"This is not your place, your highness! This is our matter, we will handle it." came a voice from somewhere near the party of six. They all stood alert. It was decided Arjuna and Nakul would go and check out the commotion. With their grown beards and hermit clothes, they were practically unrecognizable.
A man in his twenties stood, by his clothes he looked like he was from the nobility. He had a jagged sword in his hand. Behind him, were supposedly his men, reluctantly surrounding with lathis an old man whose forehead had a vicious cut, blood gushing out of it. Two women and a small boy were crying in some distance, probably the old man's family.
The noble-born looked straight ahead, the brothers weren't able to see the person he was looking at, as they were hidden behind foliage.
"Not my place!" a feminine voice said as if amused, "Is this your place, Prayag? When will you understand the land does not belong to us, we belong to the land." Arjun smiled.

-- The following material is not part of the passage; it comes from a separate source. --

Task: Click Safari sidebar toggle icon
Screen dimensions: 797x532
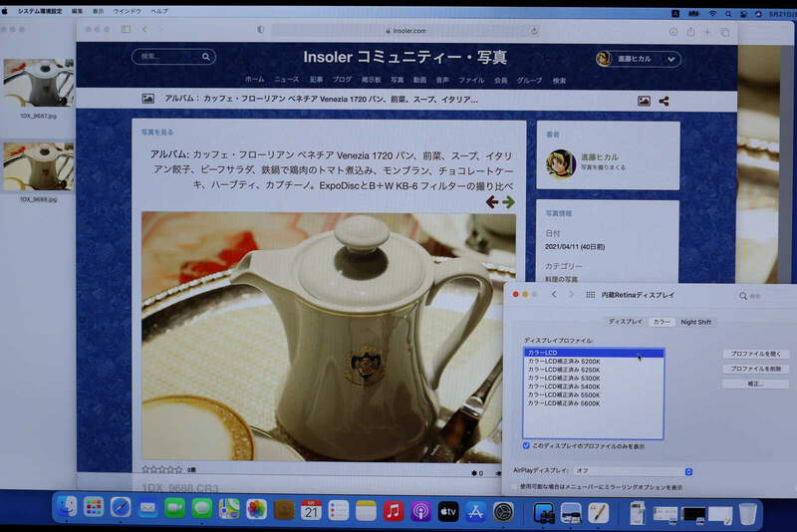Action: [x=126, y=30]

"We only serve the land, and like any other citizen, I am trying to do my part. Now, get out of the way, I want to do this without any bloodshed." Nakul raised an eyebrow, turning to look at his elder brother, but Arjuna was listening intently, a little smile playing on his lips.
"Step aside, woman. I have no intention of hurting you, but you should not interfere with my work."

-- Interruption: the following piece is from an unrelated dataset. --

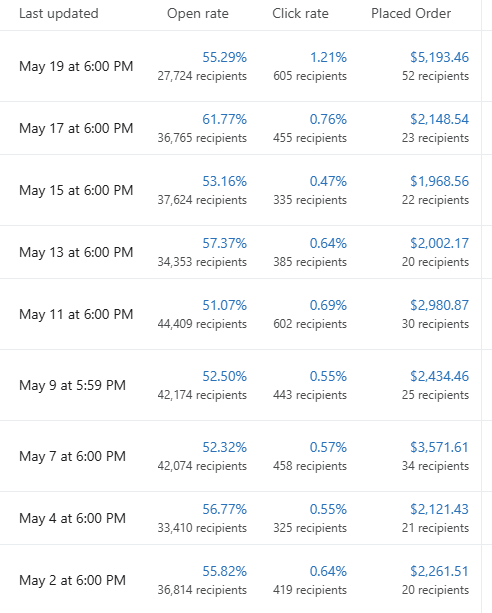
Task: Click the Click rate column header
Action: (300, 14)
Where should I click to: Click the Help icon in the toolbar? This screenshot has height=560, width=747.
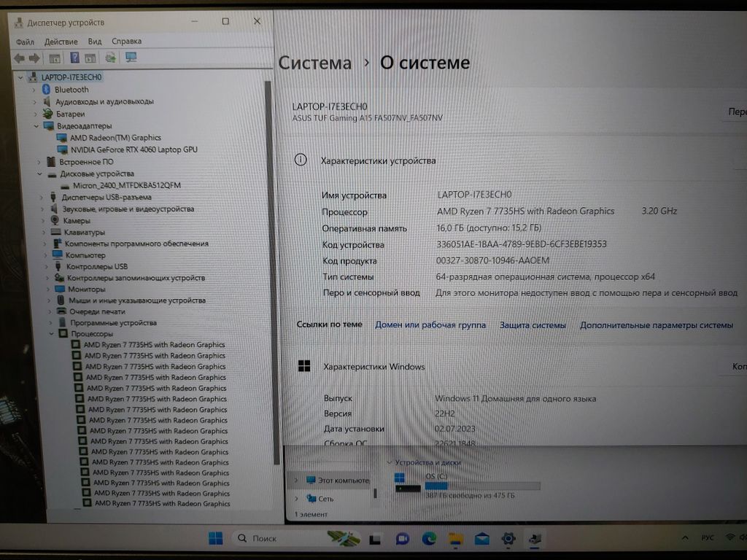coord(74,58)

"You had to call upon the woman, huh?" Nakul blinked his eyes once and the man named Prayag was stuck to the tree behind him by a dagger stuck in his angavastram. He looked angrily over to the woman.
"If you behave I will buy you a better one, anyway who wears black angavastram these days, who are you Raavan?" Arjun and Nakul both held back a laugh.
Arjun's grin was wiped off his face, his mouth gaping open. Nakul looked where his brother was looking at. A woman taller than an average Aryavartan woman came into view. Her choli a pale yellow, her dhoti brick red. Her sky blue angavastram hanging from her right shoulder which was threaded with dark green and yellow thread to resemble leaves and flowers along one border. Her black locks like fire were open, parted in the middle. Her forehead was adorned with a gold maang teeka with yellow beads, three thin gold chains protruded out from the headpiece, covering her forehead and hiding in her hair. It looked like someone had done a poor job at trying to hide her vigour. Her face, her posture and her eyes betrayed her whole princess look. Her subtle clothes could not hide her fierceness. Her graceful jewellery failed in hiding her magnanimity. Nakul looked back to his brother, the women's body was sculpted, but his brother looked like he had turned into a statue. Nakul tried to get him out of the trance by poking him but to no avail. Arjuna was in another world, his eyes fixated on hers. His eyes were that of an archer, there was no way that the brown colour of her eyes would go unseen by him. He trailed down to her shoulders, taut, they looked like they had experience in archery. Her long fingers wore some minor scars. Her stomach toned, he returned to her face. Her cheekbones not so prominent, but her jawline could be used as a weapon. Her lips neither full nor thin. Her nose long and thin, her thick eyelashes failed to curtain the fire in her eyes. She looked like a warrior in the army of Goddess Shakti herself.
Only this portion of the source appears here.